→ **EXTRACTED TEXT**:
□ □ □ □

There are two aboriginal villages in Mongaguá: Aldeia Itaóca and Aguapéu, located in the Atlantic Mata reserve. The aboriginal community of Aguapéu conceived of the project Jaguatareí Nhemboé (Walking and Learning).

==History==
===Pre-colonial era===
Around the year 1000, the region was invaded by Tupi peoples from the Amazon. They expelled the previous inhabitants, called Tapuias, to the interior of the continent. When the first Europeans arrived in the region in the 16th century, the Guaranis lived on the banks of the Mongaguá and Aguapeú rivers.

==Population history==

| Year | Population |
|---|---|
| 2004 | 43,383 |
| 2006 | 46,977 |
| 2015 | 52,492 |

==Mongaguá Fishing Pier==
The concrete Mongaguá Fishing Pier (or Plataforma de Pesca Amadora de Mongaguá) is a long T-shaped structure that provides access to line fishing as well as being a popular surfing area.

==Media==
In telecommunications, the city was served by the Telecomunicações de São Paulo. In July 1998, this company was acquired by Telefónica, which adopted the Vivo brand in 2012. The company is currently an operator of cell phones, fixed lines, internet (fiber optics/4G) and television (satellite and cable).

□ □ □ □

→ **REQUIRED WORK**:
- a) Say whether each statement agrees with the Mongaguá text, answering yes or no and quoting the words that decide it: (i) Tupi peoples came to the region from the Amazon around the year 1000; (ii) Telefónica adopted the Vivo brand in 1998; (iii) the Mongaguá Fishing Pier is made of wood.
- b) Pick up the Mongaguá text after its last sentence and keep writing it.

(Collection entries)
□ □ □ □

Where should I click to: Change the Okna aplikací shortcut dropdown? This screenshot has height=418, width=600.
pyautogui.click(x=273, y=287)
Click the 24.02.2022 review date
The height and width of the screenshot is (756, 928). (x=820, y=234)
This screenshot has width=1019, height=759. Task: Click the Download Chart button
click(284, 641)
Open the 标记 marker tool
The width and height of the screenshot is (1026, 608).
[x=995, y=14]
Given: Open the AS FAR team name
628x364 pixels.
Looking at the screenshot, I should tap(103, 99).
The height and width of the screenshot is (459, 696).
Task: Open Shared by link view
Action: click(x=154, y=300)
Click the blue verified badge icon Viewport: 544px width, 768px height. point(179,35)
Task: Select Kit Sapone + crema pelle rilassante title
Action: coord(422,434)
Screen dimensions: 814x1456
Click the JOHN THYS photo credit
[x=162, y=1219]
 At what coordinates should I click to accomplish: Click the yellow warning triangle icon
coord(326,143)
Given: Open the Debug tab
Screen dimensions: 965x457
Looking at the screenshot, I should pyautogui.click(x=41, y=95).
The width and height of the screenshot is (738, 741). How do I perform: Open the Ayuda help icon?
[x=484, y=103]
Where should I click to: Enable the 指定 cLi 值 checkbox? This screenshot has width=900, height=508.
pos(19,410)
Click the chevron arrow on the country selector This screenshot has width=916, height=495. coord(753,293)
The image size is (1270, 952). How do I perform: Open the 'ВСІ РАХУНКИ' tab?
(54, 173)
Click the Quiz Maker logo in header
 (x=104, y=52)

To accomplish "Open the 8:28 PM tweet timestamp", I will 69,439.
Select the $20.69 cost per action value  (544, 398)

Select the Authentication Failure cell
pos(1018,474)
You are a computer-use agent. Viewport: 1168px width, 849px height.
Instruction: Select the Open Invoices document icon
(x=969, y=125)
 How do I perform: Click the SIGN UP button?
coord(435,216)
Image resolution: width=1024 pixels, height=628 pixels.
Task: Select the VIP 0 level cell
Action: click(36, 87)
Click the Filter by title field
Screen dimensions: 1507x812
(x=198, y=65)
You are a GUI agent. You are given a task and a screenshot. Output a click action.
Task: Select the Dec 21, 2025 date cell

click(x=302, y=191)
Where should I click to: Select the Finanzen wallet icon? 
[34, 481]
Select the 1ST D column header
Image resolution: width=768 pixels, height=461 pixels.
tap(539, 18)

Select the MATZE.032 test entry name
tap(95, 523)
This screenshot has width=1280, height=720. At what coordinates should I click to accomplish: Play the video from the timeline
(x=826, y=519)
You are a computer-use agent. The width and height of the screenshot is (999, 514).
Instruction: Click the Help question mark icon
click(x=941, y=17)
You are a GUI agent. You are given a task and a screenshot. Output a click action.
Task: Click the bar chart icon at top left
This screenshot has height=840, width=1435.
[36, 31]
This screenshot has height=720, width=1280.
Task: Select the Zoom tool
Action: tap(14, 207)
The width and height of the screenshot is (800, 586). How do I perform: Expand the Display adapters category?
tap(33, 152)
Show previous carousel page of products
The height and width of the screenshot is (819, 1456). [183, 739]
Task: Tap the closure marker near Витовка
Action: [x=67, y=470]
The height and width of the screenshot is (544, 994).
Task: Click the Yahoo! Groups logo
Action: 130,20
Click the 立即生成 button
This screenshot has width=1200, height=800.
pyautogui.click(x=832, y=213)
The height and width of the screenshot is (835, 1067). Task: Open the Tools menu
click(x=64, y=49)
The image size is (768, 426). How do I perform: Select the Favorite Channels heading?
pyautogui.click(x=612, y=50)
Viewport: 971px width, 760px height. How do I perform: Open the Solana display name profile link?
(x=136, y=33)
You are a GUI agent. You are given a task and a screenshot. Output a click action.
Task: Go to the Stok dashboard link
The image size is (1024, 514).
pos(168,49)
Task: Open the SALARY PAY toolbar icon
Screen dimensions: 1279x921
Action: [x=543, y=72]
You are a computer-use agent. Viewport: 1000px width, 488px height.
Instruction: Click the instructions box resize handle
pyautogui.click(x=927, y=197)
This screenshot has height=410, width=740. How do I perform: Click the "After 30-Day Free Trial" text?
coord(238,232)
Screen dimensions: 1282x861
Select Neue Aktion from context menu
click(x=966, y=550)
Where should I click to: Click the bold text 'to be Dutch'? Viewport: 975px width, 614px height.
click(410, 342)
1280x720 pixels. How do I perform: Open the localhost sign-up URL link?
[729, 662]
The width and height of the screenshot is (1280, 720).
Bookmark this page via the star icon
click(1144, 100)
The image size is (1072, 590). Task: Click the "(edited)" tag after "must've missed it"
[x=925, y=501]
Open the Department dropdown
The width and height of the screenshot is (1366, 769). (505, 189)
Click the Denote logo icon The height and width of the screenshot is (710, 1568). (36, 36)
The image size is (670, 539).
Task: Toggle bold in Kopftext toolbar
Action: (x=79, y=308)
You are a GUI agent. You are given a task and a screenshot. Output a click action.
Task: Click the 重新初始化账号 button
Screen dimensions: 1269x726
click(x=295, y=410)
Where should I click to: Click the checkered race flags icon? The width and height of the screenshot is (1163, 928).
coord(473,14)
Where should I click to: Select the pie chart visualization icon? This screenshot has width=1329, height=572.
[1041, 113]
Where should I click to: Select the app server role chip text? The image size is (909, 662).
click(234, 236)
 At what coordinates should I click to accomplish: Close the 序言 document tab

□ □ □ □

→ **SET OF ANSWERS**:
- a)
(i) Yes: "Around the year 1000, the region was invaded by Tupi peoples from the Amazon."
(ii) No: "In July 1998, this company was acquired by Telefónica, which adopted the Vivo brand in 2012."
(iii) No: "The concrete Mongaguá Fishing Pier"

- b)
==Forest==
As of 2020, according to the website Global Forest Watch, 80% of Mongaguá's territory was forested (Atlantic Forest), a 1% decrease from the previous decade.

==Notable residents==
Raul Seixas, the "Father of Brazilian rock" was known to spend large amounts of time in Bairro Pedreira in Mongaguá where for years he rented a small bungalo as a songwriting studio. And since 2010, the Greek-Californian artist and musician Ithaka Darin Pappas has worked and resided in Mongaguá at his small art ranch called Recanto Akahti (or AkahtiLândia, Brazil). His insect-inspired photo and sculpture works from the project Aliens Of AkahtiLândia were all created in Mongaguá as well as the recording of his instrumental album, Voiceless Blue Raven, which included a song entitled "Monday In Mongaguá."